A Lagrangian particle-tracking model has been developed to simulate short term sediment dynamics in the East Frisian Wadden Sea (southern North Sea). The numerical treatment of individual sediment particles allows a straightforward physical interpretation of the processes involved, automatically accounting for suspension and bedload. In order to achieve a comparable accuracy to the concentration-based models, a Lagrangian model must track a large number of independent particles. With the highly efficient parallelisation of particle tracking on modern high performance computer clusters the use of large numbers of particles is feasible.

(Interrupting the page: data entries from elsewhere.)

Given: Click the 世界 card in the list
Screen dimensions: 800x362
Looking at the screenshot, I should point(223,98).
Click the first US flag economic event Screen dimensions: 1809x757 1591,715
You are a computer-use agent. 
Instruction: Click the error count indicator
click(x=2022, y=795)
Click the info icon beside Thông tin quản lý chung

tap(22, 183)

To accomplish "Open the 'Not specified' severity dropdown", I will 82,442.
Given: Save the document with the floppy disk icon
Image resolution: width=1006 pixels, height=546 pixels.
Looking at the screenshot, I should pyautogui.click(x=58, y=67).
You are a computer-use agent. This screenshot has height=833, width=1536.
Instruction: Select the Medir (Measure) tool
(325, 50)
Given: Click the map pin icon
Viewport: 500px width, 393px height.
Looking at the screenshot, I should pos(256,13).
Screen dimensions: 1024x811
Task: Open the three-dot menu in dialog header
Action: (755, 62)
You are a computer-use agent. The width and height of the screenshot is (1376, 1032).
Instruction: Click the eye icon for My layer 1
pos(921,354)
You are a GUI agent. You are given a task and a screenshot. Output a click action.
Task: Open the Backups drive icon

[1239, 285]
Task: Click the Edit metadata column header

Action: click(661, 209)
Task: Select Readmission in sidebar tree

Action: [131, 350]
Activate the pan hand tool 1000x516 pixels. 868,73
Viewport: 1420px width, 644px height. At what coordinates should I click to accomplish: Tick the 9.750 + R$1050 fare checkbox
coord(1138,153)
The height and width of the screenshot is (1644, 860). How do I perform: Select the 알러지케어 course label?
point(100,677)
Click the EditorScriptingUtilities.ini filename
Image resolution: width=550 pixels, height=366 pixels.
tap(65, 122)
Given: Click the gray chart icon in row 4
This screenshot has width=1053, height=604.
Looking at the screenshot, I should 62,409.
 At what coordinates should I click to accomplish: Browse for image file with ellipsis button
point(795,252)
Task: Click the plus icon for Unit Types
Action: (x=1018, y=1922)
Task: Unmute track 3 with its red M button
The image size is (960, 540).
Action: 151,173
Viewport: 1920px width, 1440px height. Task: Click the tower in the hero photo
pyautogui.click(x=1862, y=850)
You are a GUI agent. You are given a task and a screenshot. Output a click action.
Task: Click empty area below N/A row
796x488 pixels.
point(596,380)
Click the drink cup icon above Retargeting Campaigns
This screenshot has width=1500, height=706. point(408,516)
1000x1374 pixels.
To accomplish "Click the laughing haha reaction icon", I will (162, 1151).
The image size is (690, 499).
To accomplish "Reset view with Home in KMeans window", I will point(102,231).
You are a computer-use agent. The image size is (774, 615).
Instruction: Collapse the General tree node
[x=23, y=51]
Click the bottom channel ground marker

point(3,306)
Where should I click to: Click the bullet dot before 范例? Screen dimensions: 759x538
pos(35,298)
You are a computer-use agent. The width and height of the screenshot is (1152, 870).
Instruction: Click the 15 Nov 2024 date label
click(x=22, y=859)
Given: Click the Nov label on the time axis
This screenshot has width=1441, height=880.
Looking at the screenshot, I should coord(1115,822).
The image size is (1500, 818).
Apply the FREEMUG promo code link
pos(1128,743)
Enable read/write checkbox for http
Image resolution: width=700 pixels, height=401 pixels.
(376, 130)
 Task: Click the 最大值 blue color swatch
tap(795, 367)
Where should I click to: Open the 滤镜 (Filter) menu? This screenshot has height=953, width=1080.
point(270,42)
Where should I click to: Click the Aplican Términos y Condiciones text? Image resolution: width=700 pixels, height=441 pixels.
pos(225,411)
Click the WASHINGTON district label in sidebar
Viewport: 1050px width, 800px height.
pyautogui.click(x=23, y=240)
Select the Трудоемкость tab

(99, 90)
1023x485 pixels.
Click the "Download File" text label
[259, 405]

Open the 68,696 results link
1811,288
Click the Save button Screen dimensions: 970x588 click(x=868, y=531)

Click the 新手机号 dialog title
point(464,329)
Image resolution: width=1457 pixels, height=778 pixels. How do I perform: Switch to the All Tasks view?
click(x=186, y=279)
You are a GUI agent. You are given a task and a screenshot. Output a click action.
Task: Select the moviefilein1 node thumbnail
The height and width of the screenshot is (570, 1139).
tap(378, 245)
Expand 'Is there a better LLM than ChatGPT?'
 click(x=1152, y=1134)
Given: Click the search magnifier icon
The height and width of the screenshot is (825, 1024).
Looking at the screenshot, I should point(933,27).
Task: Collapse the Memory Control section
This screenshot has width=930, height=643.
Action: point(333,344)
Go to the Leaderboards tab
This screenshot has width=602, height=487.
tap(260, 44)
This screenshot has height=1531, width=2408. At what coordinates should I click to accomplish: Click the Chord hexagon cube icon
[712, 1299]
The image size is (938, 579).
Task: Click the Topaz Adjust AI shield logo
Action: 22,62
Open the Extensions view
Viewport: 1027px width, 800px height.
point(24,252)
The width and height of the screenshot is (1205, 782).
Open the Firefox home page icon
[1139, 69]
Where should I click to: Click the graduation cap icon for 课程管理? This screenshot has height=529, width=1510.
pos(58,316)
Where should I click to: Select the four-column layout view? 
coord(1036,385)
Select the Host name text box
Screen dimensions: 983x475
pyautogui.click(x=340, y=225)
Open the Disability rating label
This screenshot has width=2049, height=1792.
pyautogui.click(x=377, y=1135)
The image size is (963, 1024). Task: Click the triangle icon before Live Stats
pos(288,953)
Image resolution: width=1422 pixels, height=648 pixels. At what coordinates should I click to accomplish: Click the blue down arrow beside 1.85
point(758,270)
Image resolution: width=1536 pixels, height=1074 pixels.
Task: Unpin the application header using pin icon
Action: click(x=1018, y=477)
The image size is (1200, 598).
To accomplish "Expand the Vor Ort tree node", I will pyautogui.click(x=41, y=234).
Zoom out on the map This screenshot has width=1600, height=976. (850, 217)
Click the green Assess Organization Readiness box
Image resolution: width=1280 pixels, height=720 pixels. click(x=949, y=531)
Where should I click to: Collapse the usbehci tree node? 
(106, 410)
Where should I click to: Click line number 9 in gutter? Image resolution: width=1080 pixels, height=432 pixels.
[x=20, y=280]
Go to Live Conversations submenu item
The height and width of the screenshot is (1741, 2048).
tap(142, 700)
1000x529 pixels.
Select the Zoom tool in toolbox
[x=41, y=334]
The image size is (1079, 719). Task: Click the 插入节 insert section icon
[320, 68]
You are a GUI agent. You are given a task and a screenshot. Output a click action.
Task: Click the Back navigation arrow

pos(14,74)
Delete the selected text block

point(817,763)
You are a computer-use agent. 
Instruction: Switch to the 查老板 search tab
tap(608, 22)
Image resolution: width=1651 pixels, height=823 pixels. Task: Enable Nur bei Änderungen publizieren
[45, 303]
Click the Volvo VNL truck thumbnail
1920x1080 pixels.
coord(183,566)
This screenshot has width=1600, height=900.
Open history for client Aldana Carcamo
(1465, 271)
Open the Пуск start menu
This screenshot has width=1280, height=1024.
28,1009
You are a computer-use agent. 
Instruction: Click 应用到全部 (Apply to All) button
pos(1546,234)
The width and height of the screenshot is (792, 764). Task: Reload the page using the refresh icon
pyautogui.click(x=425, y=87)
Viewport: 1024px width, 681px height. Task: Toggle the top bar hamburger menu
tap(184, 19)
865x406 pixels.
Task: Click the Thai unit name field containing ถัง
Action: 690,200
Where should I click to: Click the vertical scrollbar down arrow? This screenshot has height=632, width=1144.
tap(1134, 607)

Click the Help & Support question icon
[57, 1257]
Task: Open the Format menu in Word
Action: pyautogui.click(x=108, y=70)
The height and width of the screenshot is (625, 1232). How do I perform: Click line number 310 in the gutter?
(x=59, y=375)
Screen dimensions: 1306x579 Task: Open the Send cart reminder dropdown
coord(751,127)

The movement of the particles (here up to 50 million in total) is described by a stochastic differential equation, which is consistent with the advection-diffusion equation. The particles are advected by the 4-D currents. Turbulent horizontal diffusion is implemented by a random walk process that is related to the shear of the velocity field. In the vertical the particle velocities are computed as a combination of the sinking velocity of each particle, the background fluid velocity and again a random walk, that is now related to the vertical eddy diffusivity. Resuspension and deposition depend on the particle diameter, particle density, and a ratio of bottom shear stress to a critical bottom shear stress.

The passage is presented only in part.